Configuring Ant Integration
Integration is achieved with the Checkmarx CxConsole command-line interface plugin. The following procedure explains how to install the plugin and how to customize your project XML file to call a scan. The procedure contains recommendations and examples that may vary according to the environment and use case.
To customize a code build project to automatically call a CxSAST scan:
Go to https://checkmarx.com/plugins/, and download the CLI plugin.
Extract the downloaded zip archive into a local folder, a folder that does not require Administrator privileges to execute.
In the following steps, you customize your project build.xml file for CxSAST integration. An example of a fully customized build.xml file is available.
Add the following syntax to any part of your project build.xml file, inside the <project> XML tag for your source code project, but not inside any lower-level tag.

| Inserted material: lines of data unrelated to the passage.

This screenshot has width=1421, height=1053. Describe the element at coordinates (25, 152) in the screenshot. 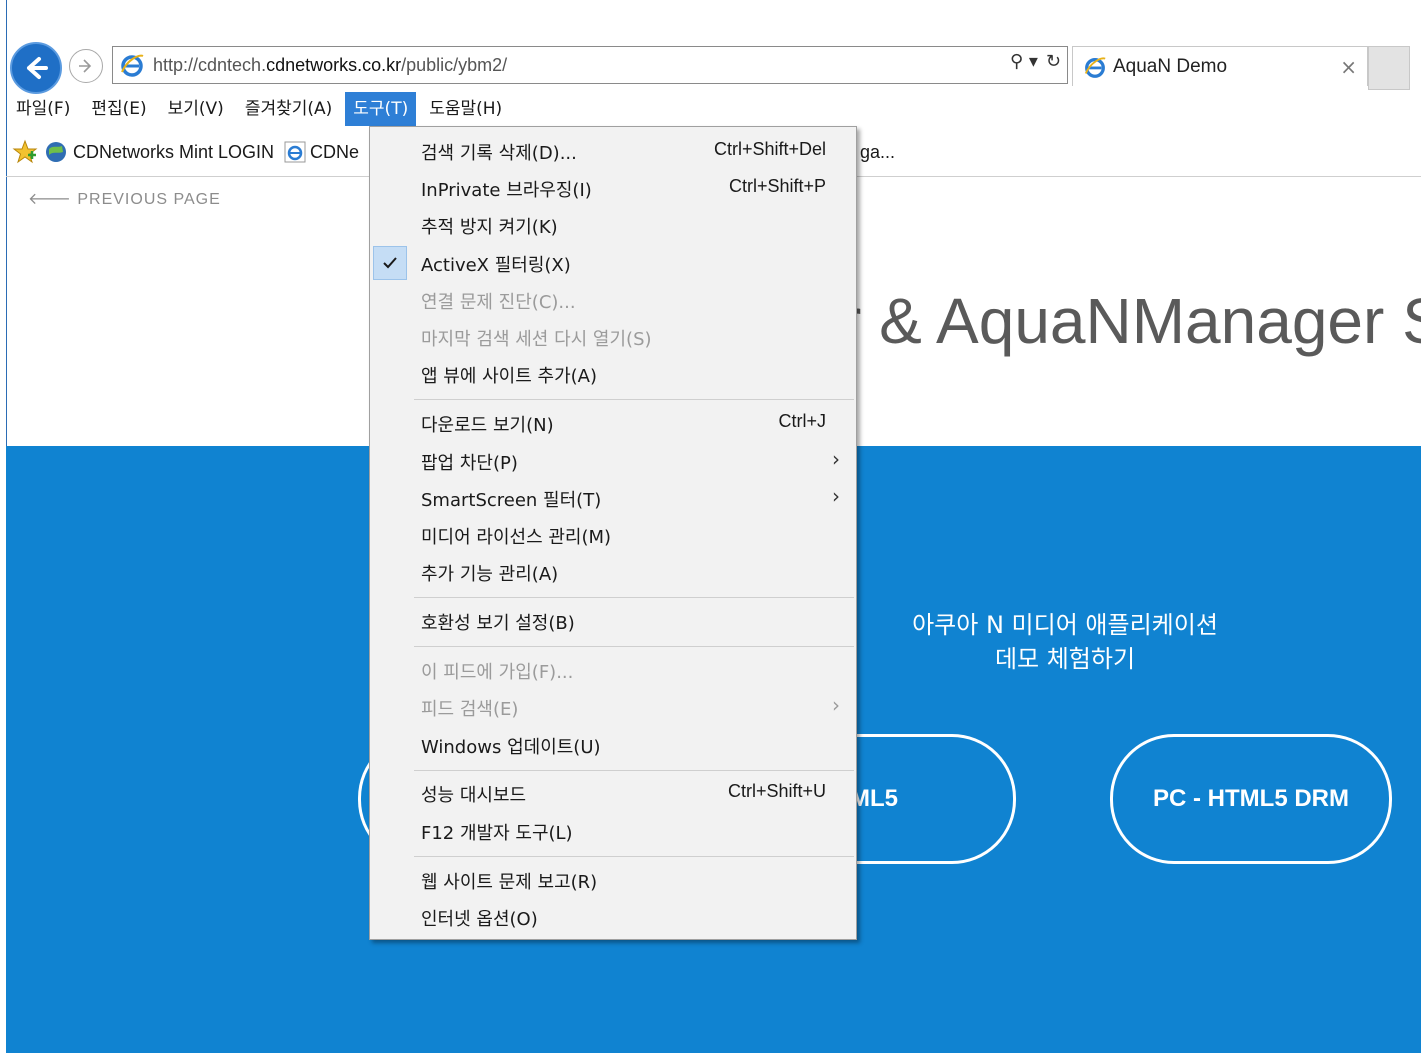

I see `favorites-star-icon` at that location.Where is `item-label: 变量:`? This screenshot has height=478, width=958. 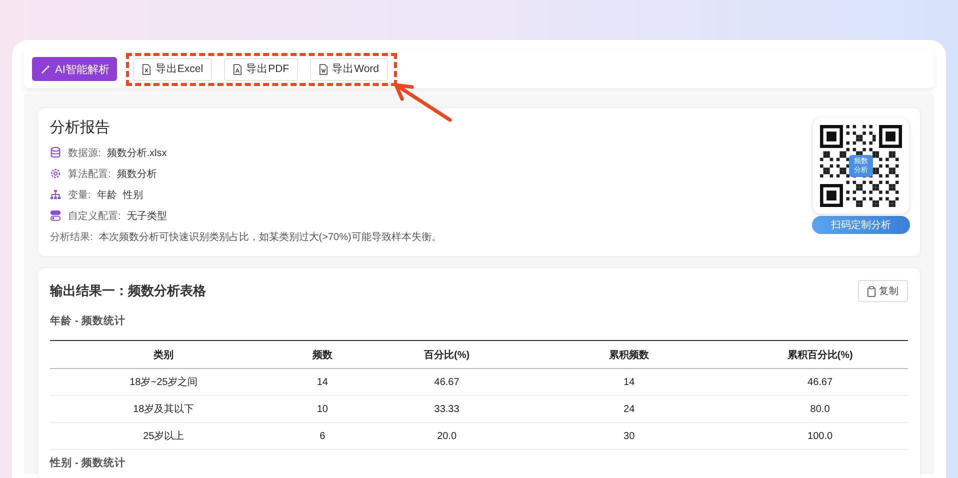
item-label: 变量: is located at coordinates (80, 195). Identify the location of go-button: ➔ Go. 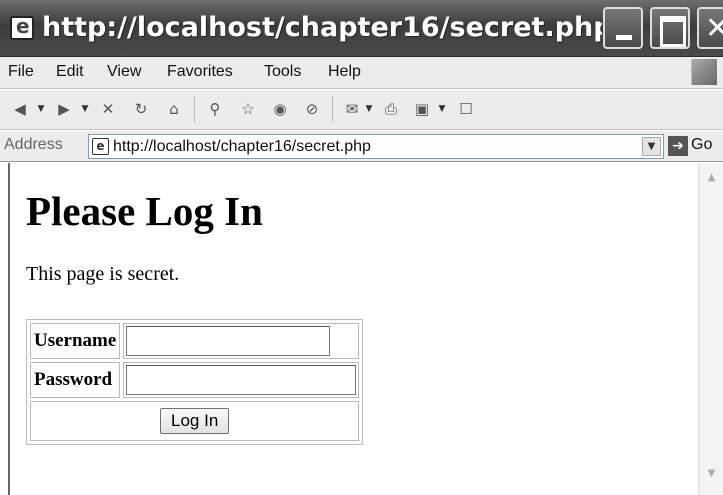
(690, 147).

<!-- CxConsole initiation --> <!-- Mandatory Parameters --> <property name="ProjectName" value="project_name"/> <property name="CxServer" value="http://xxx.xxx.xxx.xxx"/> <property name="CxUser" value="username"/> <property name="CxPassword" value="password"/> <property name="Locationtype" value="folder"/> <property name="locationpath" value="full_path"/> <!--Optional Scan parameters --> <property name="preset" value="Default"/> <!-- Example of CxConsole CLI command: "C:\Program Files\Checkmarx\CxConsole_6.2.6.2\runCxConsole.cmd" Scan -ProjectName Test -CxServer http://localhost -CxUser admin@cx -CxPassword admin -Locationtype folder -locationpath :\Users\joe\Desktop\Projects\Java\1_Under_70K\BookStore_Java_21412lines\BookStore_Java_21412lines\ --> <target name="CxScan"> <parallel> <!-- runCxConsole.cmd full path --> <property name="CxConsole" location="C:\CxConsole_6.2.6.2\runCxConsole.cmd"/> <echo message="Initiating Checkmarx Scan"/> <exec executable="${CxConsole}"> <arg value="Scan"/> <arg value="-ProjectName"/> <arg value="${ProjectName}"/> <arg value="-CxServer"/> <arg value="${CxServer}"/> <arg value="-CxUser"/> <arg value="${CxUser}"/> <arg value="-CxPassword"/> <arg value="${CxPassword}"/> <arg value="-Locationtype"/> <arg value="${Locationtype}"/> <arg value="-locationpath"/> <arg value="${locationpath}"/> <arg value="-preset"/> <arg value="${preset}"/> <arg value="-v"/> </exec> </parallel> </target>
For further information on
<exec>
syntax, go to ant.apache.org/manual/Tasks/exec.html .In the above-added code, modify the following parameter values:
Property
Description
ProjectName
CxSAST project name. If the project doesn't yet exist, CxSAST creates a new project with this name.
CxServer
IP address or resolvable name of CxSAST web server.
CxUser
CxSAST account username.
CxPassword
CxSAST account password.
Locationtype
Do not change.
Locationpath
Full path to source code location (folder).
Preset
The named set of queries to be executed.
CxConsole
location
should be the full path to runCxConsole.cmd .Save the changes to build.xml .
Optionally, test the integration by running:
ant CxScan
Running your build process now automatically initiates a Checkmarx CxSAST scan.